# Hoof Dressing



## HorsesAreMyPassion (Feb 16, 2012)

I really like Effol Hufsalbe (hoof ointment) or Effol hoof oil. It's my favourite. I use it almost every day. Before applying any type of dressing or ointment it is important to brush the hooves clean with a stiff bristle brush first so you don't trap the dirt under it.

I also like Horse Fitform Pedocan hoof ointment or the oil form, my second favourite. 

I have also used Farnam Horseshoer's Secret, Farnam Rainmaker and Absorbine Hooflex and Hoof Heal, but my favourite is Effol hoof ointment or oil.


----------



## legyield768 (Jul 24, 2011)

I have had great success with RainMaker by Farnam. It does smell, but I don't mind it because it works. It works the best when you put it on daily, but I'm sure that is true with any other product.


----------



## gigem88 (May 10, 2011)

My farrier and I both love Life Data Lab's Hoof Conditioner. It does a great job, plus it comes in a spray!


----------



## sarahkgamble (Nov 7, 2011)

gigem88 said:


> My farrier and I both love Life Data Lab's Hoof Conditioner. It does a great job, plus it comes in a spray!


I've never heard of that one, where can you get it?


----------



## sarahkgamble (Nov 7, 2011)

legyield768 said:


> I have had great success with RainMaker by Farnam. It does smell, but I don't mind it because it works. It works the best when you put it on daily, but I'm sure that is true with any other product.


That's what my BO uses on her school horses, all of the students say it smells like BBQ sauce, haha.


----------



## sarahkgamble (Nov 7, 2011)

HorsesAreMyPassion said:


> I really like Effol Hufsalbe (hoof ointment) or Effol hoof oil. It's my favourite. I use it almost every day. Before applying any type of dressing or ointment it is important to brush the hooves clean with a stiff bristle brush first so you don't trap the dirt under it.
> 
> I also like Horse Fitform Pedocan hoof ointment or the oil form, my second favourite.
> 
> I have also used Farnam Horseshoer's Secret, Farnam Rainmaker and Absorbine Hooflex and Hoof Heal, but my favourite is Effol hoof ointment or oil.

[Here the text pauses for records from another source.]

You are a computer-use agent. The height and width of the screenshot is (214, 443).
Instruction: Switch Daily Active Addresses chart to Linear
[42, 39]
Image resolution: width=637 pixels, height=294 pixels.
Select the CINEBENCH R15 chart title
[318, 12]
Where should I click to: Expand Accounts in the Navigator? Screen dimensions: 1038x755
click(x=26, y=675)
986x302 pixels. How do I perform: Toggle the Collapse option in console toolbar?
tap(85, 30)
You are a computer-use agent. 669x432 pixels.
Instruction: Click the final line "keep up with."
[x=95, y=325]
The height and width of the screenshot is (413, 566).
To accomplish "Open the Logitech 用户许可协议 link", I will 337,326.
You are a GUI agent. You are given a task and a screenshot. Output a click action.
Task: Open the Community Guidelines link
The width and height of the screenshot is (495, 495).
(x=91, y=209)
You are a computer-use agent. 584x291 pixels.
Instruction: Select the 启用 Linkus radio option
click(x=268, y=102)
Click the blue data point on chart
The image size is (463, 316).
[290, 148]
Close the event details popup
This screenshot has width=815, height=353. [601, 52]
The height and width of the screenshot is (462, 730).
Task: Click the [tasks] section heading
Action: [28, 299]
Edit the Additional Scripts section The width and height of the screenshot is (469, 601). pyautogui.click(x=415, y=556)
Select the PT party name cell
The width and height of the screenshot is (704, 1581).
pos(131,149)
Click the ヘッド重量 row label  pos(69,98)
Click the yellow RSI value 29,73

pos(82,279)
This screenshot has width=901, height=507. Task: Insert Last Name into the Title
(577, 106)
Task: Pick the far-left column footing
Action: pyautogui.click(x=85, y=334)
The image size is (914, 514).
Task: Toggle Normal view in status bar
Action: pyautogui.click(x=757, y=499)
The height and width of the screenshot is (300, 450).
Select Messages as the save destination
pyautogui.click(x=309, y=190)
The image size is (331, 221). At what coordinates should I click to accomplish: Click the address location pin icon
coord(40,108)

I don't know if I've heard of that either, where can you get it?
I've been using Hooflex. I'm not sure how I like it, but then again, I can't get out there everyday to put it on, so I need something that will work really good when not put on everyday.


----------



## HorsesAreMyPassion (Feb 16, 2012)

I think a hoof ointment may be better if you can't get out everyday to put it on, they are thicker and tend to stay on longer. I do like the oils too though, they tend to sink into the hoof better, the ointments tend to stay on top for longer. They may protect for longer if they stay on longer. If you decide to buy one of these ointments you will need to buy a hoof dressing brush to apply it with.

You can get Effol Hoof Oil for $19.95/500 ml at Horse Supplements, Equestrian Clothing & Horse Tack - SmartPak 

You can also get Effol Hoof Oil for $22.99/500 ml and Effol Hoof Ointment for $19.99/34 oz (1 L or 1000 ml) at Dover Saddlery - Quality English Horse Tack & Horse Supplies for the Equestrian.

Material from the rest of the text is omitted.